[Pointing data for targets]
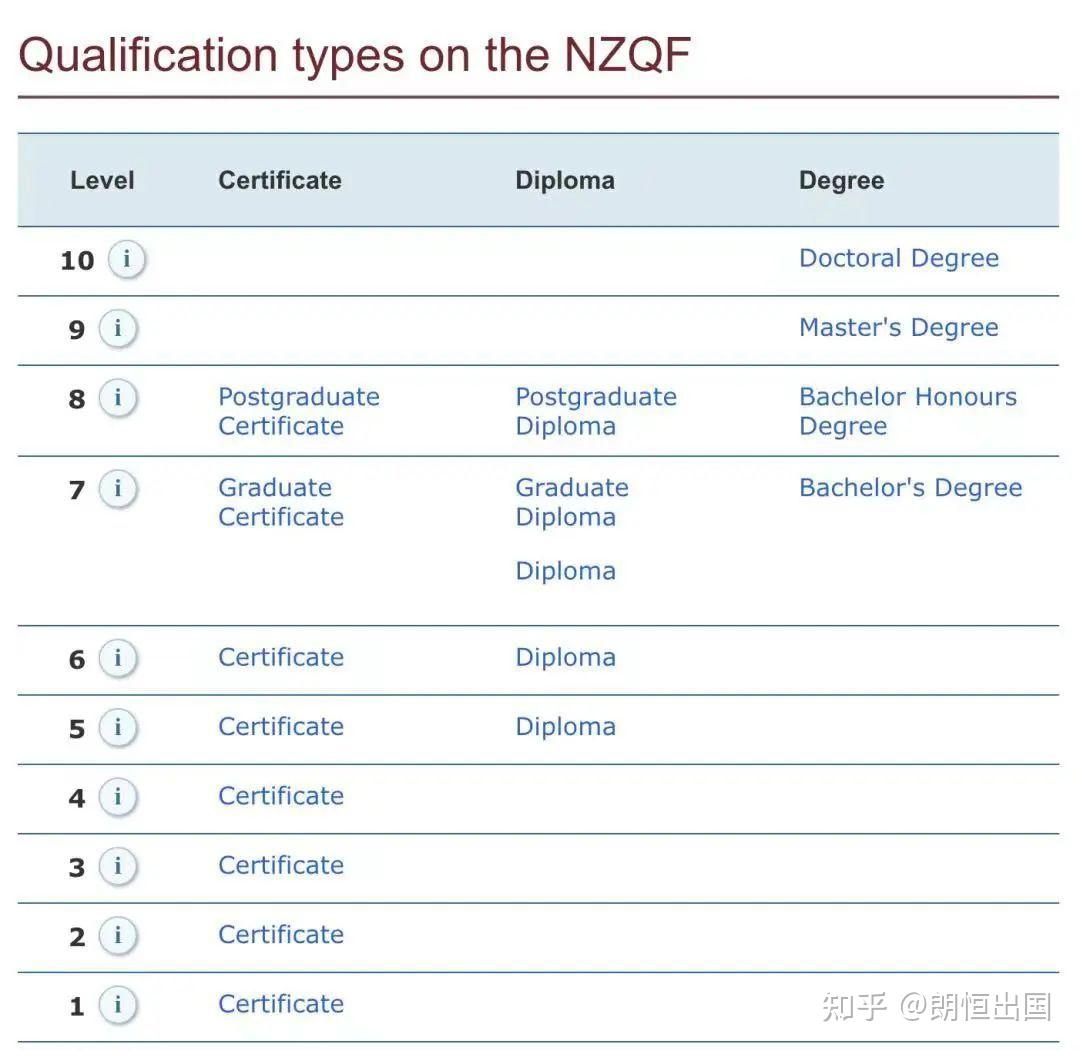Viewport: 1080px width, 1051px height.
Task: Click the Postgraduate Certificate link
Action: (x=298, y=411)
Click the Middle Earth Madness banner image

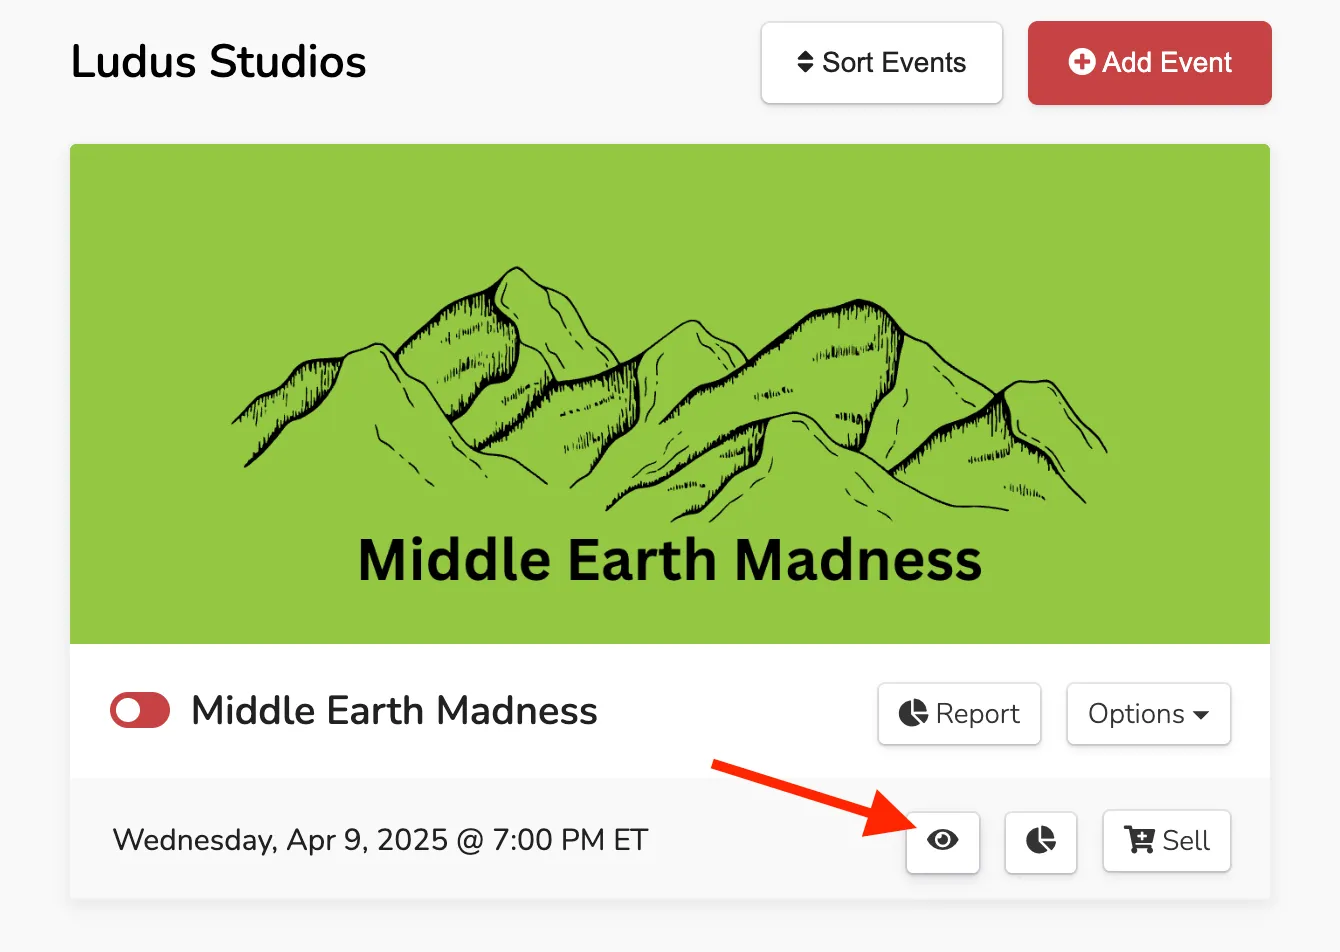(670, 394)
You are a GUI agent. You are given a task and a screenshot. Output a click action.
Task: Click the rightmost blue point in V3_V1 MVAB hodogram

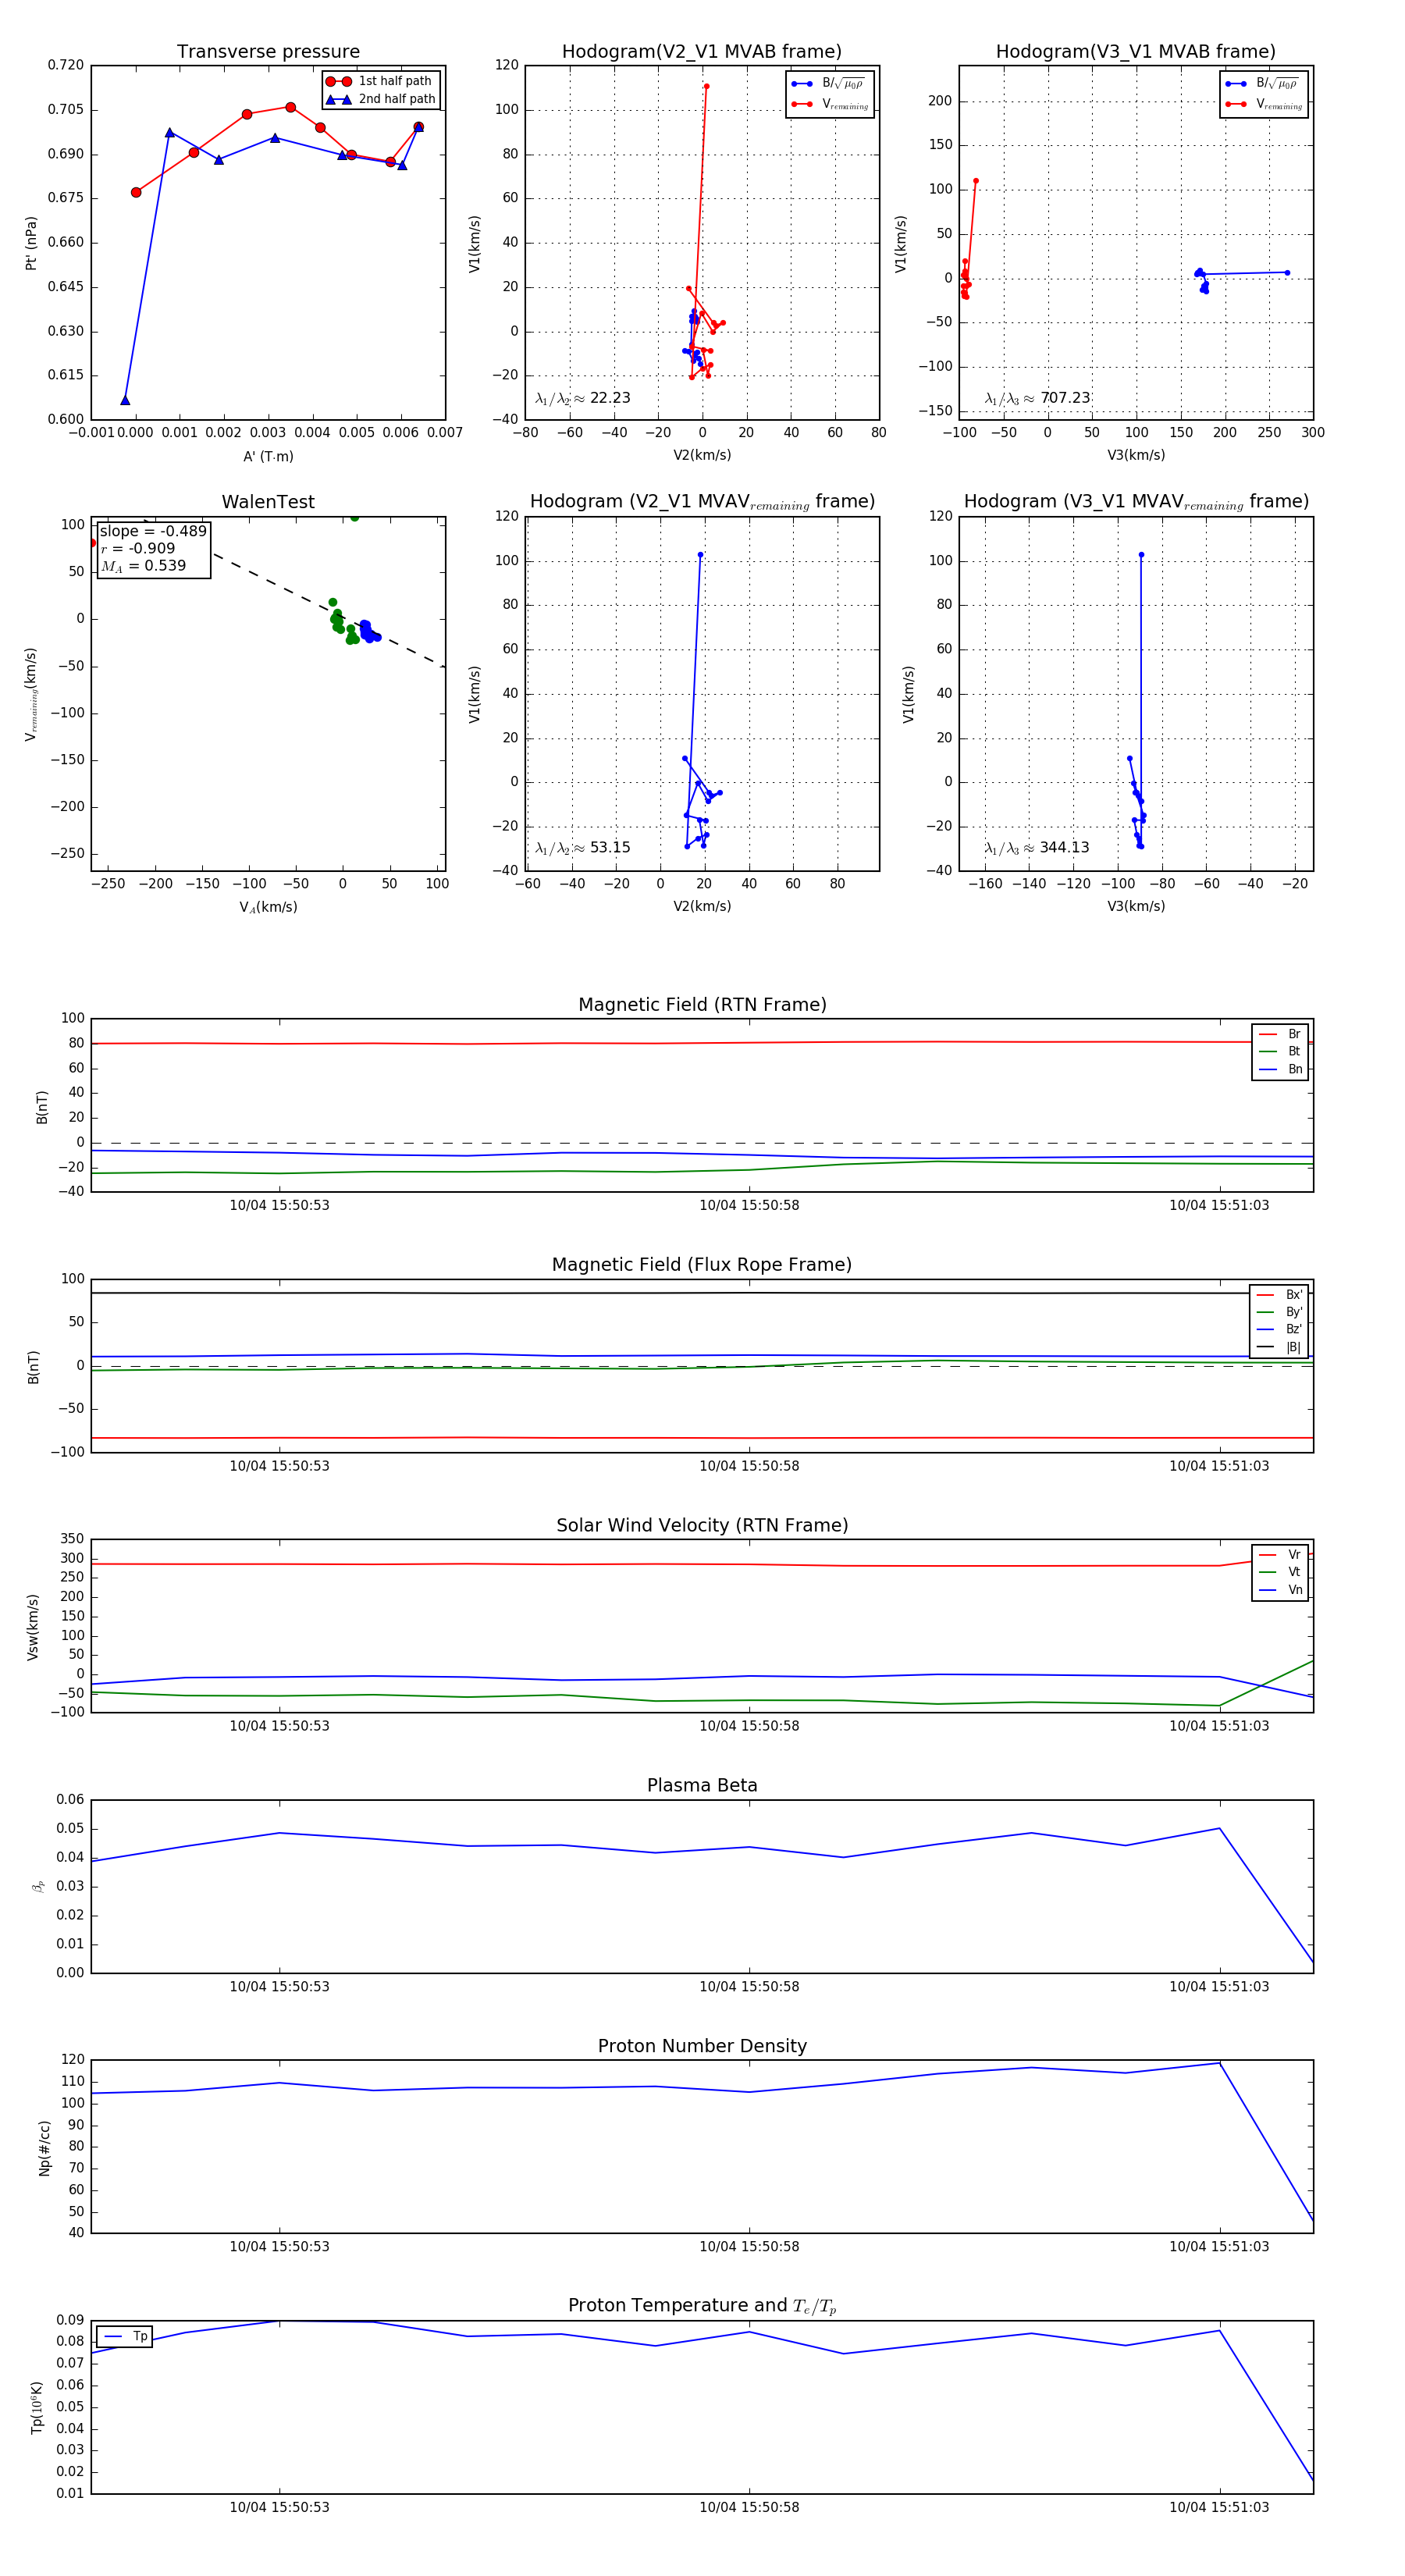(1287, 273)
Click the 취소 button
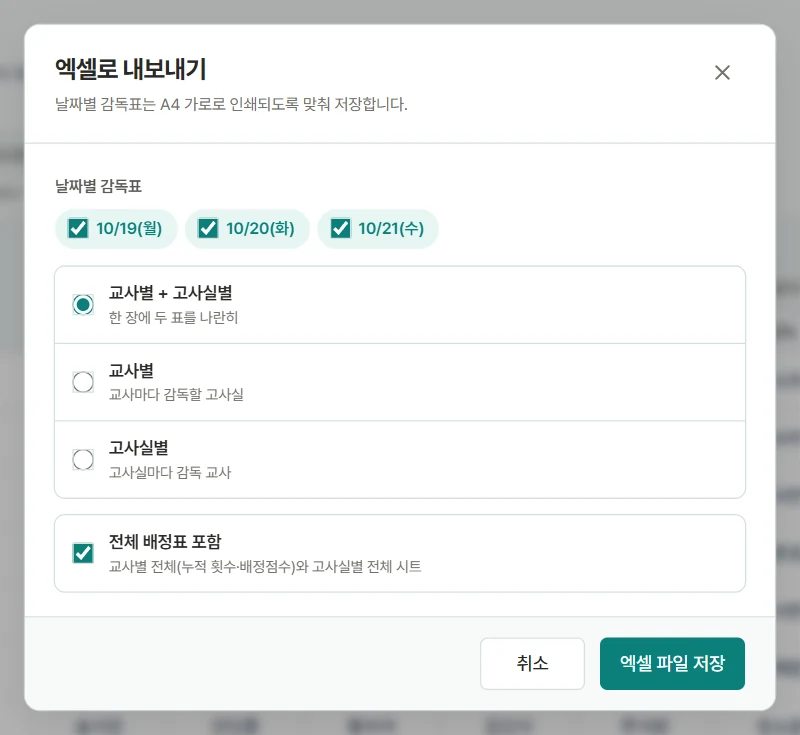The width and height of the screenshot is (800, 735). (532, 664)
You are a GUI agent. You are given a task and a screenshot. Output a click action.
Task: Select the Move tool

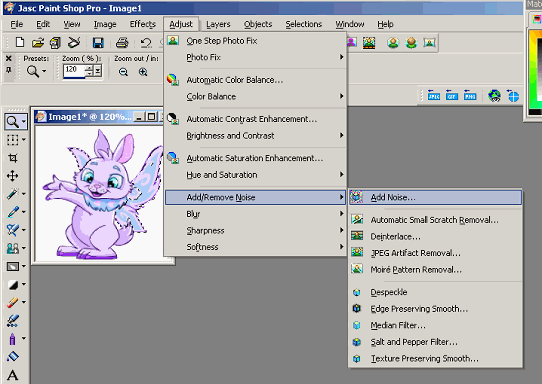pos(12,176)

> _SHORT EXERCISE_
Retype all the lines above word for word, leaving the pictures out.

> _OUTPUT FOR THIS EXERCISE_
Viewport: 1080px width, 1051px height.
Task: Click the Postgraduate Certificate link
Action: (x=298, y=411)
Click the Middle Earth Madness banner image

(670, 394)
You are a GUI agent. You are given a task and a screenshot. Output a click action.
Task: Click the rightmost blue point in V3_V1 MVAB hodogram

(1287, 273)
Click the 취소 button
The width and height of the screenshot is (800, 735). (532, 664)
You are a GUI agent. You are given a task and a screenshot. Output a click action.
Task: Select the Move tool

pos(12,176)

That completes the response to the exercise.